Records shown>
+ + + +

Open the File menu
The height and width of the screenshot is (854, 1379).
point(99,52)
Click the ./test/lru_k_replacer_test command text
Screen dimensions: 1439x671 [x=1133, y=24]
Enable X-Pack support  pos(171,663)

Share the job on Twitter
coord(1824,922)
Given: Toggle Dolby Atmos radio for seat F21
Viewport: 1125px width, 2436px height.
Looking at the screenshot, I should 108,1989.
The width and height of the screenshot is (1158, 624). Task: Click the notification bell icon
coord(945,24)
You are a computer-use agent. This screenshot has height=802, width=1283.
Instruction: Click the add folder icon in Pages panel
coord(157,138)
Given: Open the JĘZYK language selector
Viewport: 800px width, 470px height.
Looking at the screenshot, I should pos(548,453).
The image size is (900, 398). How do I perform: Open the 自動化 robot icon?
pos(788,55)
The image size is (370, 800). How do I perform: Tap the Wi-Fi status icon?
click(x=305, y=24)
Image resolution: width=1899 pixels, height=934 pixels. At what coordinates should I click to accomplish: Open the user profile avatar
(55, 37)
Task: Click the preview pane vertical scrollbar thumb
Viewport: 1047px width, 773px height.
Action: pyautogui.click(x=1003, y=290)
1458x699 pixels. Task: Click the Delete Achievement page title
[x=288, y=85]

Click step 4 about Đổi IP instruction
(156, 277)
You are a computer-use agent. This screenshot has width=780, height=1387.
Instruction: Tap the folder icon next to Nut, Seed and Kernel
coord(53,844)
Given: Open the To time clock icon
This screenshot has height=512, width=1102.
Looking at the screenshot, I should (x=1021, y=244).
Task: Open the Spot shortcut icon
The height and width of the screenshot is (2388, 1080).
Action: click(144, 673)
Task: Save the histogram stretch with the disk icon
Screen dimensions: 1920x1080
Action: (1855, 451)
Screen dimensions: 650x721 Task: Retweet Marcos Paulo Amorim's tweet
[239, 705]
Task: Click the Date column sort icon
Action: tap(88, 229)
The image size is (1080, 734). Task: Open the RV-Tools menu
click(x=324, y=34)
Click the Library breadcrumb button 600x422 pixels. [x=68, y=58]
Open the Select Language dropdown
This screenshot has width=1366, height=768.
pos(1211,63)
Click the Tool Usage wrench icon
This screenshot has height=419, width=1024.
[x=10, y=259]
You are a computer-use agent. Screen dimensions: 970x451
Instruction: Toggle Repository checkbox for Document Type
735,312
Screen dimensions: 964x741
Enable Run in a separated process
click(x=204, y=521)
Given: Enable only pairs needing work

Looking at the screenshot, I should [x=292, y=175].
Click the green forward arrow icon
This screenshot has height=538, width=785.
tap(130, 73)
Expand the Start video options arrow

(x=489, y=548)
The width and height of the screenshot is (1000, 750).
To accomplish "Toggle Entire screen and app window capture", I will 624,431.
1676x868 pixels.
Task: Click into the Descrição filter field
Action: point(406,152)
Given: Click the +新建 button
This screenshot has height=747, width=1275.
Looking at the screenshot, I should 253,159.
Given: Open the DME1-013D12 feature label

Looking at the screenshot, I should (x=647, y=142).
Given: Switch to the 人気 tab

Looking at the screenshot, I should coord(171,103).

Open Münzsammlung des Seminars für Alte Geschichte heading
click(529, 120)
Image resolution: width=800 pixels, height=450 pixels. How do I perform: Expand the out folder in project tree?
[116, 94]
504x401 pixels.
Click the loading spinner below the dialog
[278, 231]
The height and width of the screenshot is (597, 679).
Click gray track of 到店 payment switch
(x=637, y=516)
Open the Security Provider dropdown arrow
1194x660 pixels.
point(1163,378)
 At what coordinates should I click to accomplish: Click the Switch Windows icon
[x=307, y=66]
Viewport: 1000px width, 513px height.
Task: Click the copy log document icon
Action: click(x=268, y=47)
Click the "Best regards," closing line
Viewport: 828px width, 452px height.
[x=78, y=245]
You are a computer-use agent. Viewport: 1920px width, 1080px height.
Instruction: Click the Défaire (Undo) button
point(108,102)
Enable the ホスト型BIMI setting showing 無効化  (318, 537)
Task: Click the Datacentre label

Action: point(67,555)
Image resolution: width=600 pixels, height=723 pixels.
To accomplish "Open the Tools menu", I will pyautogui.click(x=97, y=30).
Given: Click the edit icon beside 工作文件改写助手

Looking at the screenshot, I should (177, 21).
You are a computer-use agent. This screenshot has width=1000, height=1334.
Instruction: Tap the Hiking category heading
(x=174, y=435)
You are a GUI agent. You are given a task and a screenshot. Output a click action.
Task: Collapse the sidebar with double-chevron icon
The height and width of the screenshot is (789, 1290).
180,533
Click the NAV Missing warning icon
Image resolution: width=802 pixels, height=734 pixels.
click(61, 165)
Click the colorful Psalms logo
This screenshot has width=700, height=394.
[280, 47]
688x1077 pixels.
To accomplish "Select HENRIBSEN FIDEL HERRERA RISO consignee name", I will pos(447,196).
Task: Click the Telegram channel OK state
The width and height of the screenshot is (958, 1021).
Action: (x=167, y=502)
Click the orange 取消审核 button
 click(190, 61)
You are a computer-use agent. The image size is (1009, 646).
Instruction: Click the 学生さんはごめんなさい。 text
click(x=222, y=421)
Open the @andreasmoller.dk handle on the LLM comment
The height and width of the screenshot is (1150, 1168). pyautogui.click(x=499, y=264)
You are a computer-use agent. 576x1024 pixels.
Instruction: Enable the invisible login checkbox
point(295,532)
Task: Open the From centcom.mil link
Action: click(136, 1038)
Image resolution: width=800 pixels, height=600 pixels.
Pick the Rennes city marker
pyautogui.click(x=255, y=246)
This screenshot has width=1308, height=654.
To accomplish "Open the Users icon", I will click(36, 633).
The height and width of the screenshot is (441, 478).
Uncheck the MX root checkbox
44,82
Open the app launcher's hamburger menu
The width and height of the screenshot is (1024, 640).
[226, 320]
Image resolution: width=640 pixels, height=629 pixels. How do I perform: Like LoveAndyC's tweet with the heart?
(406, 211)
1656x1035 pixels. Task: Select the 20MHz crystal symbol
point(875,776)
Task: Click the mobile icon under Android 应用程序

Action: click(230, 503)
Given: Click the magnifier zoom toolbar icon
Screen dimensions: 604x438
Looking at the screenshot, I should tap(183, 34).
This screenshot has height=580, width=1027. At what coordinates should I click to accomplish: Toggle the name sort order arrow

+ + + +

When a line above contains the string "dropdown", copy that line.

Response box>
Open the Select Language dropdown
Open the Security Provider dropdown arrow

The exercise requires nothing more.